La jornada arrancó con la ronda final de las Escuelas Municipales de Ajedrez, donde participantes de las categorías sub-8 y sub-12 disputaron diferentes torneos en un ambiente lúdico y festivo. Tras las partidas, todos los menores recibieron trofeos como reconocimiento a su participación. Esta vertiente de cantera dio paso al acto central del día, enfocado en el análisis histórico y técnico del conocido como juego-ciencia.
La directora gerente de la Fundación Deportiva Municipal de València, María Ángeles Vidal, introdujo el coloquio posterior subrayando los hitos principales del 550 aniversario del nacimiento del ajedrez moderno. Vidal calificó de privilegio la oportunidad de compartir esta efeméride con Illescas, ocho veces campeón de España y director de la revista Peón de Rey, quien centró la atención del público asistente.

Del origen en 1475 a las variantes tecnológicas
El núcleo de la conmemoración se desarrolló a través de un diálogo entre el propio Miguel Illescas y José A. Garzón, especialista en historia del ajedrez. El debate se inició con la proyección del documental «Valencia, Cuna del Ajedrez Moderno» y continuó con un homenaje en memoria de Thomas Thomsen, investigador y coleccionista fallecido recientemente que colaboró activamente en las reuniones de expertos organizadas en la ciudad en 2019 y 2025. Ambos ponentes analizaron cómo las reglas actuales de la disciplina se fijaron por primera vez en València en el año 1475 a través del poema «Scachs d´amor» y se difundieron con el incunable de Francesch Vicent de 1495.

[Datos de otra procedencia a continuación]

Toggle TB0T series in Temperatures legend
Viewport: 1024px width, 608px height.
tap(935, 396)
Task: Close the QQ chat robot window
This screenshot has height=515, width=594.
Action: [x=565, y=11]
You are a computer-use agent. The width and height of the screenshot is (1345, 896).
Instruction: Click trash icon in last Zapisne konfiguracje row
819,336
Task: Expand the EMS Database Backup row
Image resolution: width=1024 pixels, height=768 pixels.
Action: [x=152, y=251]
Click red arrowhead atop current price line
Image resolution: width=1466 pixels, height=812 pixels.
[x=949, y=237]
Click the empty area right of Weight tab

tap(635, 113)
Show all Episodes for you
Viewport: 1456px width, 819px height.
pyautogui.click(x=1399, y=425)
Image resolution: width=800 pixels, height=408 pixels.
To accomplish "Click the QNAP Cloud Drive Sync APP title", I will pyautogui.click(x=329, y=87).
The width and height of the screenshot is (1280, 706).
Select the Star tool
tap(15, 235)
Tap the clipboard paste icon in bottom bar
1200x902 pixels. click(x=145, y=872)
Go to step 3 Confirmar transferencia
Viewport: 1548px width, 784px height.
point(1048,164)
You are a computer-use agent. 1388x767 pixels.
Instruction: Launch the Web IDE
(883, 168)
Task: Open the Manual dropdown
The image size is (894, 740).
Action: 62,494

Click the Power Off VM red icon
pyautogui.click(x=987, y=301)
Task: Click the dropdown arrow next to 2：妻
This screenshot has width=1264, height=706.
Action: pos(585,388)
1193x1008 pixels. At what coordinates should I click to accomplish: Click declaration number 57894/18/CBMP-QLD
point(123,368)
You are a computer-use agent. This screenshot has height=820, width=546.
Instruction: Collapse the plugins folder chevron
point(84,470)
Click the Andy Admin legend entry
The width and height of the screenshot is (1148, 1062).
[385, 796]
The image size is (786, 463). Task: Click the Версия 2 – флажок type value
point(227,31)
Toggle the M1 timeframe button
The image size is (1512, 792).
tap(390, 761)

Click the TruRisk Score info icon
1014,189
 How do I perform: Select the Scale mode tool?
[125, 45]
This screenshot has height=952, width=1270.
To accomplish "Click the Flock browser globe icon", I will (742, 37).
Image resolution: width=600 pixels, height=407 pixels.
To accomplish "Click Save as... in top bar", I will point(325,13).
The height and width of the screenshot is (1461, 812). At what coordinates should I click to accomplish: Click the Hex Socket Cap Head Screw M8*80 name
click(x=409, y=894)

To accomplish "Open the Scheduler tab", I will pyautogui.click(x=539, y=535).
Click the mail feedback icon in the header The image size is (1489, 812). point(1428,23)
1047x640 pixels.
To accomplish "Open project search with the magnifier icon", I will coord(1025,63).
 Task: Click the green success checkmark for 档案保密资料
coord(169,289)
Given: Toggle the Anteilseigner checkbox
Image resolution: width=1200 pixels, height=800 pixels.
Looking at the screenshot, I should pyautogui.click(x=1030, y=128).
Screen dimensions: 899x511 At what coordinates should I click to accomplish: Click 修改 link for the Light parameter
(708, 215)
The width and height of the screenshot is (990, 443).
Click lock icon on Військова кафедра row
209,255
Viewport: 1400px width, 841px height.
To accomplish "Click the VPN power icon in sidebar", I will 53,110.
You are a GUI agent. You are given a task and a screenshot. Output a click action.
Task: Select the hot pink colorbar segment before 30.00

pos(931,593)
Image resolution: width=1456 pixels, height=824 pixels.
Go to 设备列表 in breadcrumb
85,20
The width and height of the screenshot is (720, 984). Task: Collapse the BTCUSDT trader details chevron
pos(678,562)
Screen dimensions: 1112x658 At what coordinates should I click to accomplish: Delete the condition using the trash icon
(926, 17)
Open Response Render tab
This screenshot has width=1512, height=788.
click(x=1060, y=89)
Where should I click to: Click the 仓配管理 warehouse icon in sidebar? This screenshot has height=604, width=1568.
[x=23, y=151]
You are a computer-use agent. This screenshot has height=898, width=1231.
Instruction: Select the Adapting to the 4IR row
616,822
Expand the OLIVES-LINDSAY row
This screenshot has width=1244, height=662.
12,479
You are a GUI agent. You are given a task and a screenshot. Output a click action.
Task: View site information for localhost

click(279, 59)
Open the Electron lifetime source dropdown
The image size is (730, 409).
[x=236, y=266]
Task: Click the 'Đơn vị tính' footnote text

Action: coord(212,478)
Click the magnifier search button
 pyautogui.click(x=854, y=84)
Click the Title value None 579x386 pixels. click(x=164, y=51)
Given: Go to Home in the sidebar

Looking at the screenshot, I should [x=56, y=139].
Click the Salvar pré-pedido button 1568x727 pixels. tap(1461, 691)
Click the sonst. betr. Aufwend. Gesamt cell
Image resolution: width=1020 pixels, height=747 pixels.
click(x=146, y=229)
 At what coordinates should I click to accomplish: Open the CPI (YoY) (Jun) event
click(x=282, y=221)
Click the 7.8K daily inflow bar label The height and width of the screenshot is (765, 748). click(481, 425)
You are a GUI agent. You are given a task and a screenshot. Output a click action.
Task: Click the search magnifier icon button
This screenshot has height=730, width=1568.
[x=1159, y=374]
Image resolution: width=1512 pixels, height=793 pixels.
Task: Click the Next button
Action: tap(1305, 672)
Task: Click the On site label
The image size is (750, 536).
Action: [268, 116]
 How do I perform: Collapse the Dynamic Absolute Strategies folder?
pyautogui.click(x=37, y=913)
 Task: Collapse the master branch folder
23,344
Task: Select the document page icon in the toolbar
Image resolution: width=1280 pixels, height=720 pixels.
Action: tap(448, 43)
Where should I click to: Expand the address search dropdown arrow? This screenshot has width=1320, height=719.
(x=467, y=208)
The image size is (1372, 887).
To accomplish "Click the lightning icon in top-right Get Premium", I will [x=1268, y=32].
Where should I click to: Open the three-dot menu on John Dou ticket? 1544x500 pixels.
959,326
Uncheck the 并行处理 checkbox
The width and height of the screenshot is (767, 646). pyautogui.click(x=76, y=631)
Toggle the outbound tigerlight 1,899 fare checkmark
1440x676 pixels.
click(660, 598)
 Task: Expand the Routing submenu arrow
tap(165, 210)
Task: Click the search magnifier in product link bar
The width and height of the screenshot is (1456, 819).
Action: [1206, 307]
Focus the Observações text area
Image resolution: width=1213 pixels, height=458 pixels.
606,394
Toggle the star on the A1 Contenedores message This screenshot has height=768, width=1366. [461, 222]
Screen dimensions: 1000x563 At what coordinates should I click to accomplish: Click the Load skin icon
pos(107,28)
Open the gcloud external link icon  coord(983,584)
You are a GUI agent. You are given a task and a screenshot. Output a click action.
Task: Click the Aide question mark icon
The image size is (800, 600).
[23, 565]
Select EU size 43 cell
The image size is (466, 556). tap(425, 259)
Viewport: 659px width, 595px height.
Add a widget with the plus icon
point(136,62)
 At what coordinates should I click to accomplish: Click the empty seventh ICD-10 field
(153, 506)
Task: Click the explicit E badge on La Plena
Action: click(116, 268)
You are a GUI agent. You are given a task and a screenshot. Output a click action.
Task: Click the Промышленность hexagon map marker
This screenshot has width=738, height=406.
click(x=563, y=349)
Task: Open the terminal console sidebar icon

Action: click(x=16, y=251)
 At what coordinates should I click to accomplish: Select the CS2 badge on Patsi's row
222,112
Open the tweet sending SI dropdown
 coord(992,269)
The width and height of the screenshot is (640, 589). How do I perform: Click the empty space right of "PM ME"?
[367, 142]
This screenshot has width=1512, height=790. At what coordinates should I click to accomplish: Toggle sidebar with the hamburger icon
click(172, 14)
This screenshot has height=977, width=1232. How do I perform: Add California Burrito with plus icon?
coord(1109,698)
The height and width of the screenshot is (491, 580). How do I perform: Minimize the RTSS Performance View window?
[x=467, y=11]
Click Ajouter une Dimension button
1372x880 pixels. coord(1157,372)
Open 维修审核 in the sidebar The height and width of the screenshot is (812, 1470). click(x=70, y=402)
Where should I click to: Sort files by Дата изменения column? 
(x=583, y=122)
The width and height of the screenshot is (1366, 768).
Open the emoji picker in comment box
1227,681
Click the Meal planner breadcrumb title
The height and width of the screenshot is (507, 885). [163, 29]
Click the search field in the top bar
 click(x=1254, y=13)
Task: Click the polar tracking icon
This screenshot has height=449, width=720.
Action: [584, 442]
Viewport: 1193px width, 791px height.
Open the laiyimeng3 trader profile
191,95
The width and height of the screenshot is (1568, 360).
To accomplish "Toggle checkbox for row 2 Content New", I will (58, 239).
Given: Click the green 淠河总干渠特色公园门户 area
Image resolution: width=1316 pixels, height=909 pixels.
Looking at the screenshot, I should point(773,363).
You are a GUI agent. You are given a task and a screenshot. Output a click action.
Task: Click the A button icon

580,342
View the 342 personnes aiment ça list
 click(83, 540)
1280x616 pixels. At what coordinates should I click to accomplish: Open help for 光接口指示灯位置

Durante la charla se explicaron detalles técnicos de aquella revolución valenciana, como el paso al movimiento moderno de la dama y el equilibrio estratégico que aportó el alfil. Garzón detalló propuestas de la época que fueron descartadas pero que guardan valor histórico, como posiciones con dos damas del mismo color o sistemas de trueque inicial que anticiparon el ajedrez aleatorio de Bobby Fischer, conservadas en manuscritos de Perugia y Cesena.
Por su parte, Illescas analizó el auge global del ajedrez en la era digital y cómo la preparación con herramientas tecnológicas obliga a los jugadores de élite a memorizar líneas de juego más allá de la jugada 30. Ante el posible agotamiento de las combinaciones clásicas en la alta competición, los expertos expusieron alternativas actuales como el Total Chess o las modalidades creadas por los propios integrantes de la mesa: el Ajedrez del Virrey, promovido por Garzón, y el DragonChess, cuyas reglas detalló Illescas ante el público. La cita estuvo organizada por la Fundación Valencia Cuna del Ajedrez Moderno, con el apoyo de la Generalitat Valenciana, la Federación de Ajedrez de la Comunitat Valenciana y el Ayuntamiento de València.